Saved data entries
==*==

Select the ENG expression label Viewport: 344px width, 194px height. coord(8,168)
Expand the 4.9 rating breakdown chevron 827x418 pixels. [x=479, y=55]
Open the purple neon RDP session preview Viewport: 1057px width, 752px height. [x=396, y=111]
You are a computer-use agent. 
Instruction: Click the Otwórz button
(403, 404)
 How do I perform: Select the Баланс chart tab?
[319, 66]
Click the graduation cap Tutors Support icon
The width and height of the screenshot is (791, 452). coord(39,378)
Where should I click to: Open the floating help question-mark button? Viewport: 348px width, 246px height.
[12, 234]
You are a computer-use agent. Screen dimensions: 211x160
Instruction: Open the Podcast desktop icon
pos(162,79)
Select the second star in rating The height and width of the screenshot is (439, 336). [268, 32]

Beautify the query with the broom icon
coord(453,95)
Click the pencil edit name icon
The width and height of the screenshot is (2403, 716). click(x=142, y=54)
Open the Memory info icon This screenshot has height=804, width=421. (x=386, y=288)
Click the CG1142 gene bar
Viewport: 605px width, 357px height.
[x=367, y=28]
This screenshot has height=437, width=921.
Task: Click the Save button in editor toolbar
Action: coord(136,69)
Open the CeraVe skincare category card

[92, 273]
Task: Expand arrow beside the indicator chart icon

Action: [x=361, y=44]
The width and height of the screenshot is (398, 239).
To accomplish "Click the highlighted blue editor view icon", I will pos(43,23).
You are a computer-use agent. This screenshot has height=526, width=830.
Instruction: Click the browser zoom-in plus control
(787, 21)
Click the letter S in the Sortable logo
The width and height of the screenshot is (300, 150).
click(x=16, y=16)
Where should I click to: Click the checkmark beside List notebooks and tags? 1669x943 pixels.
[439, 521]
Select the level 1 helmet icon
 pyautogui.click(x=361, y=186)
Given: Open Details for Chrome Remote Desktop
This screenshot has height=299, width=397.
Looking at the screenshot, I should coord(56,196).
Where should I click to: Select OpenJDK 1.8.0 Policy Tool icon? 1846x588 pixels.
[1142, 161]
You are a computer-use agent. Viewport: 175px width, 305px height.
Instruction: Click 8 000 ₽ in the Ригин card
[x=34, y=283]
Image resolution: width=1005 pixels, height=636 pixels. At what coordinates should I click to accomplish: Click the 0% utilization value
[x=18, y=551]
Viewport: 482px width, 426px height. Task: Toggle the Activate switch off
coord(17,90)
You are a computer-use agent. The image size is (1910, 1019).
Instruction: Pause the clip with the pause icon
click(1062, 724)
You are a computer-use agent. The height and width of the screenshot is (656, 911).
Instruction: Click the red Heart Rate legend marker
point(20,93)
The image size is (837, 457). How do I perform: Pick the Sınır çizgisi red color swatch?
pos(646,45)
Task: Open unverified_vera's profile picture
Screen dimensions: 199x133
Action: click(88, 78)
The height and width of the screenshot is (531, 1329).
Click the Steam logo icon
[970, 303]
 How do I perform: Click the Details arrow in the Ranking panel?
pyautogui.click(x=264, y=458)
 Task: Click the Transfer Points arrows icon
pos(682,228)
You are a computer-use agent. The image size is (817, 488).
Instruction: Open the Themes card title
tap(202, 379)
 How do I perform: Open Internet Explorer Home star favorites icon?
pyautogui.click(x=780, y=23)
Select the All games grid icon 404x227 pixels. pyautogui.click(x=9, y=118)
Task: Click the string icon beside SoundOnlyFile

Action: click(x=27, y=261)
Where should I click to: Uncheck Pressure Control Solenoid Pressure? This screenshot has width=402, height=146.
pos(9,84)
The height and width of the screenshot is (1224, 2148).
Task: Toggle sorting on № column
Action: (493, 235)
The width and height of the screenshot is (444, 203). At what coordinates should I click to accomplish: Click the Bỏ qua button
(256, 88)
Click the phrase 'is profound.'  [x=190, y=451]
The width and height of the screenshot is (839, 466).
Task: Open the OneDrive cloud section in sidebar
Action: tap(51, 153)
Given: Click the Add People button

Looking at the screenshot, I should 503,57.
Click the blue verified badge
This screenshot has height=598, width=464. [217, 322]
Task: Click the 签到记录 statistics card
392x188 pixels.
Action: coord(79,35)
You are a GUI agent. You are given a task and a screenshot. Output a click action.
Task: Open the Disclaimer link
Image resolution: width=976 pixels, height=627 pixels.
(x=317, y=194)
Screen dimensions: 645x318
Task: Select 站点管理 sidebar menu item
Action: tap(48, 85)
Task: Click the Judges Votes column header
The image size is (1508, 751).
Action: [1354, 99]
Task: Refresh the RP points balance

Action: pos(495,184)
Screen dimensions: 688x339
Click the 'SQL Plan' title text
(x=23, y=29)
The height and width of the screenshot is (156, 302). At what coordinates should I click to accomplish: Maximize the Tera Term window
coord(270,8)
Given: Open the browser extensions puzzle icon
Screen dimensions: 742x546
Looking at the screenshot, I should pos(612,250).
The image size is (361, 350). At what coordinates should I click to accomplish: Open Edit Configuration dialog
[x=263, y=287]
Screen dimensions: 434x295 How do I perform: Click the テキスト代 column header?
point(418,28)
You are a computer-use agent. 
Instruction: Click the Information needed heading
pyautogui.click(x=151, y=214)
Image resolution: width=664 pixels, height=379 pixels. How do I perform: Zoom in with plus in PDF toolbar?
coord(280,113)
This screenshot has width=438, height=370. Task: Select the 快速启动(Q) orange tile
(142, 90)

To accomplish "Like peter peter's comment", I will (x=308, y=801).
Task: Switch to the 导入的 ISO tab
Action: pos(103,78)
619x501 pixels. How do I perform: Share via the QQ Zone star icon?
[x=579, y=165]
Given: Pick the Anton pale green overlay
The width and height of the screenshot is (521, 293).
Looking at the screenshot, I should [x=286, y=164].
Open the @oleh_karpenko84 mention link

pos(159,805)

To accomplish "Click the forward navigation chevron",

==*==

Exercise details
Filter the entries above and keep only the lines with the word "chevron".

Problem solution
Expand the 4.9 rating breakdown chevron 827x418 pixels. [x=479, y=55]
To accomplish "Click the forward navigation chevron",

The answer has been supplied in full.